Write out every one of the following entries exactly as they stand, without changing anything.

* _Element and text position data_
***

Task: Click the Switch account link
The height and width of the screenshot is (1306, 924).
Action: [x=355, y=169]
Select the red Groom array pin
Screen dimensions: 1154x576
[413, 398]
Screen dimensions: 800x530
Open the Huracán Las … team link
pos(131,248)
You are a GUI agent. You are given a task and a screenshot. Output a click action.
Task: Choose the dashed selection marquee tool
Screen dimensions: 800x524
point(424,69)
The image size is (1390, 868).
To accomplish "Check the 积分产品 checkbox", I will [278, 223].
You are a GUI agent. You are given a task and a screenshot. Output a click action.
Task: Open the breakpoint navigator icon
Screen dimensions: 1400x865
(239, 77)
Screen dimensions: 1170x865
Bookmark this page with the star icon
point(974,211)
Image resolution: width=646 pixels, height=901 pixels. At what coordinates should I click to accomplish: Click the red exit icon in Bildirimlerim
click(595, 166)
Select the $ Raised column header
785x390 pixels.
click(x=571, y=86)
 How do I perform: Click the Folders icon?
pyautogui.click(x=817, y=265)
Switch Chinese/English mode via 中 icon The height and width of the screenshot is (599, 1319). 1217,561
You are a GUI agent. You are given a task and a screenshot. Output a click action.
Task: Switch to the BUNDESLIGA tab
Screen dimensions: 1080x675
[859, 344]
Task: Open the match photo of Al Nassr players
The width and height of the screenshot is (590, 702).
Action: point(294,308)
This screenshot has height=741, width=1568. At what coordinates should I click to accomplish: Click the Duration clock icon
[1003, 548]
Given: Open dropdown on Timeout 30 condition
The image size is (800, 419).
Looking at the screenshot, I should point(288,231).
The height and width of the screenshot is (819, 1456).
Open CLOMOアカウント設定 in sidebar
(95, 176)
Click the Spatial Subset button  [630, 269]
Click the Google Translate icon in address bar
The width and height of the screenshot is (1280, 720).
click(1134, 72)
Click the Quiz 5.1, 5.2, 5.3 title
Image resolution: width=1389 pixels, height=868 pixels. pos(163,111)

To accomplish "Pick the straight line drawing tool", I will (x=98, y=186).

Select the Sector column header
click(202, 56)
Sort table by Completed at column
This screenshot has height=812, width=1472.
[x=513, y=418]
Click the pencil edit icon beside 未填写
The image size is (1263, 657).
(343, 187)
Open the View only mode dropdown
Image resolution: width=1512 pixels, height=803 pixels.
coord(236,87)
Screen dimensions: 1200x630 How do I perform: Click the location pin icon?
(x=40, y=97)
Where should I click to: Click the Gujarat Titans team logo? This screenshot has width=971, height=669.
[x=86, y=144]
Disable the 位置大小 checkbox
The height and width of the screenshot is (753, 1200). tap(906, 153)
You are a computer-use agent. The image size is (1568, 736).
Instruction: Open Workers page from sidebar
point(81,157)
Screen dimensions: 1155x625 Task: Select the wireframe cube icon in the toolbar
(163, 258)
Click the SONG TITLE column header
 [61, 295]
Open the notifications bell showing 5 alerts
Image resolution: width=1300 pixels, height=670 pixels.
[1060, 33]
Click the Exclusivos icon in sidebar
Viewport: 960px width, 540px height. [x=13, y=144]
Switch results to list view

***

* _Written solution_
Task: Click the Switch account link
The height and width of the screenshot is (1306, 924).
Action: [x=355, y=169]
Select the red Groom array pin
Screen dimensions: 1154x576
[413, 398]
Screen dimensions: 800x530
Open the Huracán Las … team link
pos(131,248)
You are a GUI agent. You are given a task and a screenshot. Output a click action.
Task: Choose the dashed selection marquee tool
Screen dimensions: 800x524
point(424,69)
The image size is (1390, 868).
To accomplish "Check the 积分产品 checkbox", I will [278, 223].
You are a GUI agent. You are given a task and a screenshot. Output a click action.
Task: Open the breakpoint navigator icon
Screen dimensions: 1400x865
(239, 77)
Screen dimensions: 1170x865
Bookmark this page with the star icon
point(974,211)
Image resolution: width=646 pixels, height=901 pixels. At what coordinates should I click to accomplish: Click the red exit icon in Bildirimlerim
click(595, 166)
Select the $ Raised column header
785x390 pixels.
click(x=571, y=86)
 How do I perform: Click the Folders icon?
pyautogui.click(x=817, y=265)
Switch Chinese/English mode via 中 icon The height and width of the screenshot is (599, 1319). 1217,561
You are a GUI agent. You are given a task and a screenshot. Output a click action.
Task: Switch to the BUNDESLIGA tab
Screen dimensions: 1080x675
[859, 344]
Task: Open the match photo of Al Nassr players
The width and height of the screenshot is (590, 702).
Action: point(294,308)
This screenshot has height=741, width=1568. At what coordinates should I click to accomplish: Click the Duration clock icon
[1003, 548]
Given: Open dropdown on Timeout 30 condition
The image size is (800, 419).
Looking at the screenshot, I should point(288,231).
The height and width of the screenshot is (819, 1456).
Open CLOMOアカウント設定 in sidebar
(95, 176)
Click the Spatial Subset button  [630, 269]
Click the Google Translate icon in address bar
The width and height of the screenshot is (1280, 720).
click(1134, 72)
Click the Quiz 5.1, 5.2, 5.3 title
Image resolution: width=1389 pixels, height=868 pixels. pos(163,111)

To accomplish "Pick the straight line drawing tool", I will (x=98, y=186).

Select the Sector column header
click(202, 56)
Sort table by Completed at column
This screenshot has height=812, width=1472.
[x=513, y=418]
Click the pencil edit icon beside 未填写
The image size is (1263, 657).
(343, 187)
Open the View only mode dropdown
Image resolution: width=1512 pixels, height=803 pixels.
coord(236,87)
Screen dimensions: 1200x630 How do I perform: Click the location pin icon?
(x=40, y=97)
Where should I click to: Click the Gujarat Titans team logo? This screenshot has width=971, height=669.
[x=86, y=144]
Disable the 位置大小 checkbox
The height and width of the screenshot is (753, 1200). tap(906, 153)
You are a computer-use agent. The image size is (1568, 736).
Instruction: Open Workers page from sidebar
point(81,157)
Screen dimensions: 1155x625 Task: Select the wireframe cube icon in the toolbar
(163, 258)
Click the SONG TITLE column header
 [61, 295]
Open the notifications bell showing 5 alerts
Image resolution: width=1300 pixels, height=670 pixels.
[1060, 33]
Click the Exclusivos icon in sidebar
Viewport: 960px width, 540px height. [x=13, y=144]
Switch results to list view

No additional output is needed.